Freddie Debt Eases Derivative Use That Prompted New Bailout TalkJody Shenn
Freddie Mac’s latest sale of risk-sharing bonds, its biggest yet, was structured in a way that will help reduce the earnings volatility that’s added to concerns that the mortgage giant may again need to tap taxpayer funds.
That’s because the initial version of the notes -- through which it’s shifting risk to investors on more than 10 percent of its $1.6 trillion in mortgage guarantees -- needed to be accounted for as derivatives and subject to regular valuations that affected profits, according to Mike Reynolds, a vice president of credit-risk transfer at Freddie Mac.
The original treatment “can create income-statement volatility,” Reynolds said in a telephone interview. The new bonds aren’t considered derivatives, so they “do not have that volatility. We see that as a more sustainable vehicle to be able to grow the numbers in a large way.”
Freddie Mac and competitor Fannie Mae, which were seized by the U.S. in 2008, still operate much like normal companies in reporting earnings, which are used to determine how much they owe or will take from the Treasury. Freddie Mac posted $3.4 billion in derivatives losses in the fourth quarter largely tied to a drop in interest rates, which because of accounting rules weren’t offset by changes in the values of assets being hedged.
After the period in which Freddie Mac’s profits fell to $227 million from $8.6 billion, a watchdog for its overseer said last month that Freddie Mac and Fannie Mae’s ability to keep posting profits shouldn’t be presumed. Shareholders argue that the companies should be allowed to retain earnings now being passed on to the U.S. to address the risk of quarterly losses requiring more draws from their Treasury bailout lines.
Freddie Mac, which has paid $21 billion more than the $71 billion it took during the housing slump, and Fannie Mae began turning to the risk-sharing deals in 2013 to reduce taxpayer dangers. At the same time, buying the protection can lower Freddie Mac’s income because it makes regular payments on the debt, Reynolds said.
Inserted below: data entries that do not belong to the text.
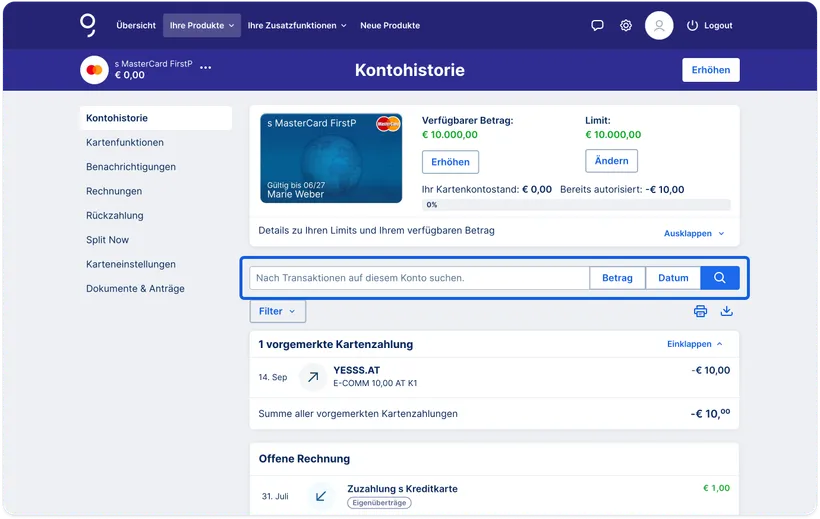Log out via power icon

tap(692, 25)
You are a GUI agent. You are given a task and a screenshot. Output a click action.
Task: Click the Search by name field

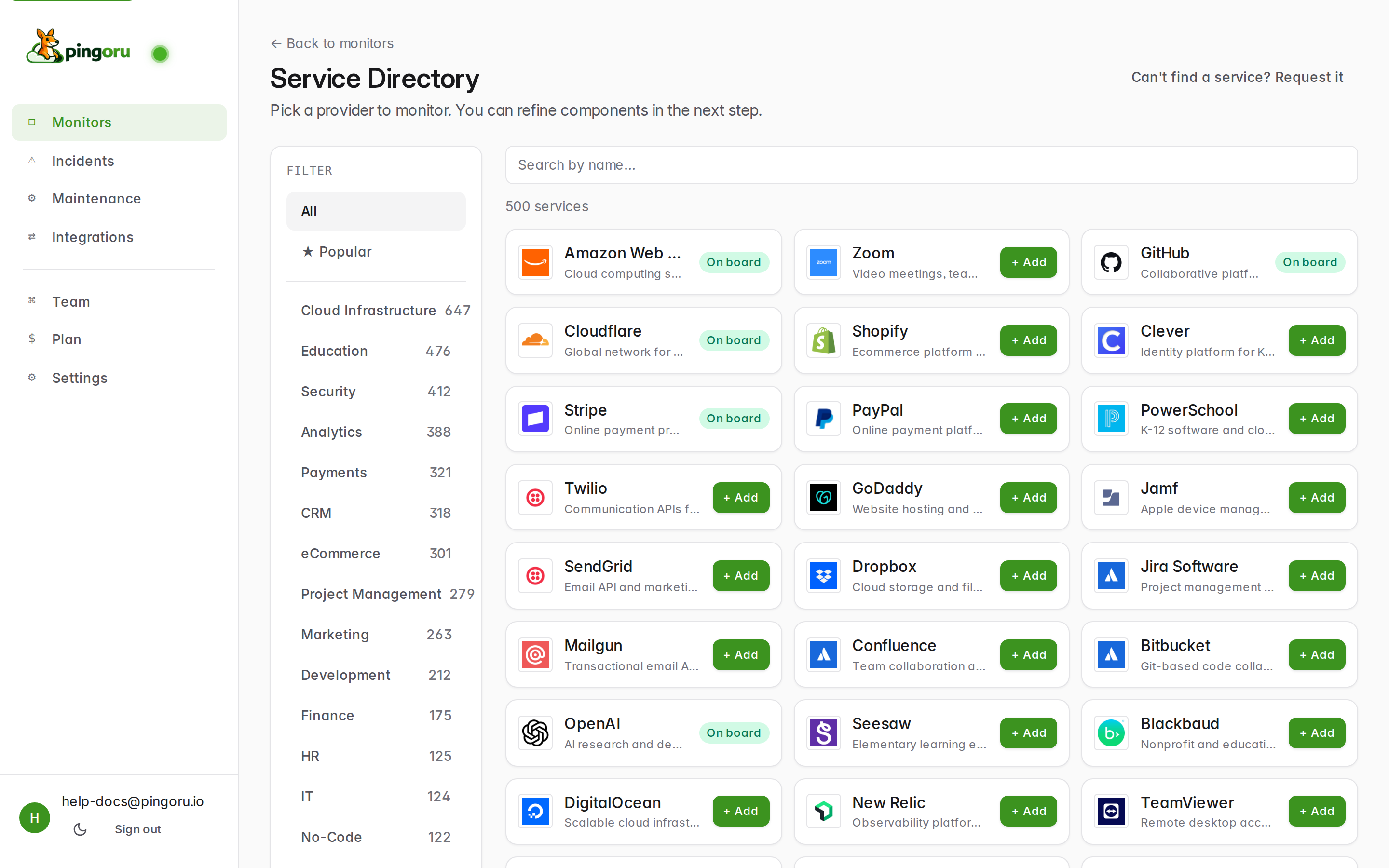[x=930, y=165]

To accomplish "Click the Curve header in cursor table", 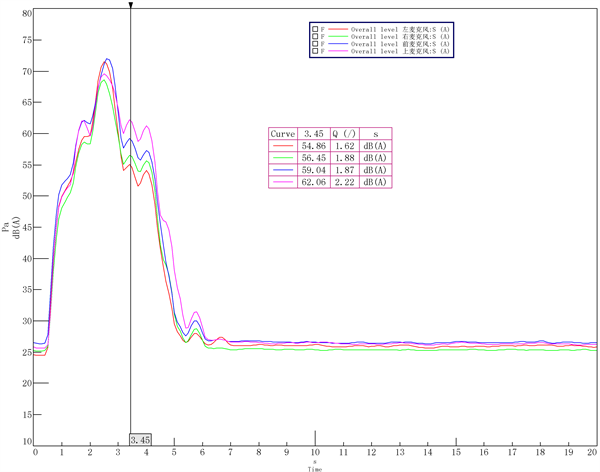I will tap(282, 133).
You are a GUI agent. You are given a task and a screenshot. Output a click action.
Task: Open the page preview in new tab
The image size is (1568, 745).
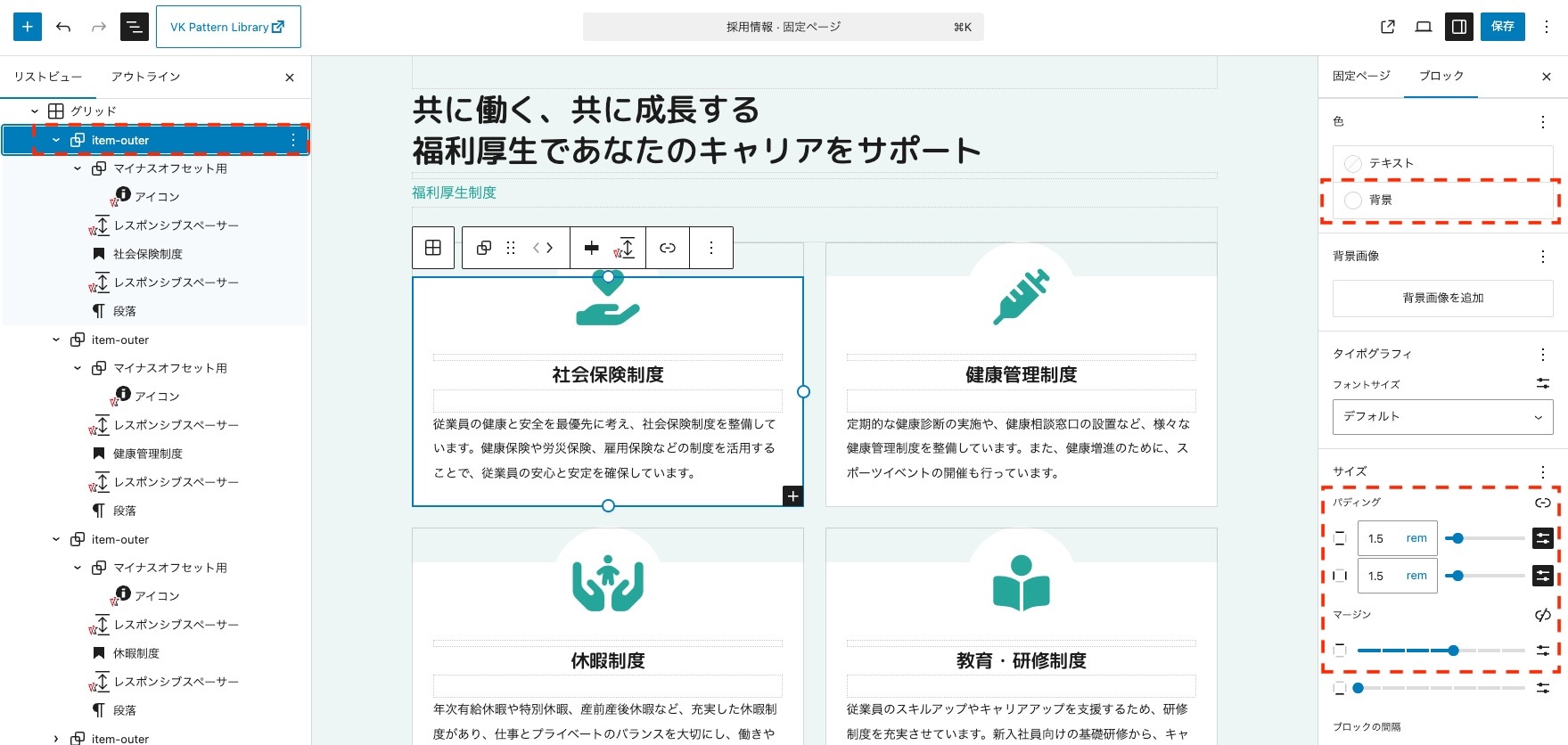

With its latest deal Wednesday, the structure was changed so that investors can see their principal erased by amounts generally equivalent to losses suffered on its guarantees. Previously, losses were based on fixed percentages for each default.
While some investors complained about an adjustment that left buyers at risk from loan modifications, the deal’s size was increased to $1 billion from $720 million and more than 100 firms put in orders before the yields at which the debt was being marketed were lowered, according to Reynolds.
Freddie Mac sold the securities that are first in line to suffer losses at yields that float 9.2 percentage points above a benchmark rate, the company said. That compares with a potential spread as high as 10.25 percentage points in earlier marketing and the yield premium of 10.75 percentage points on a similar slice of its previous deal last month.
Regarding loan modifications, Reynolds said many investors see Freddie Mac’s oversight of outstanding loans as “better than all the alternatives” and that it has incentives to properly manage policies on homeowner aid because it also shares the risks.
“We always have skin in the game,” he said. “We always have money on the line.”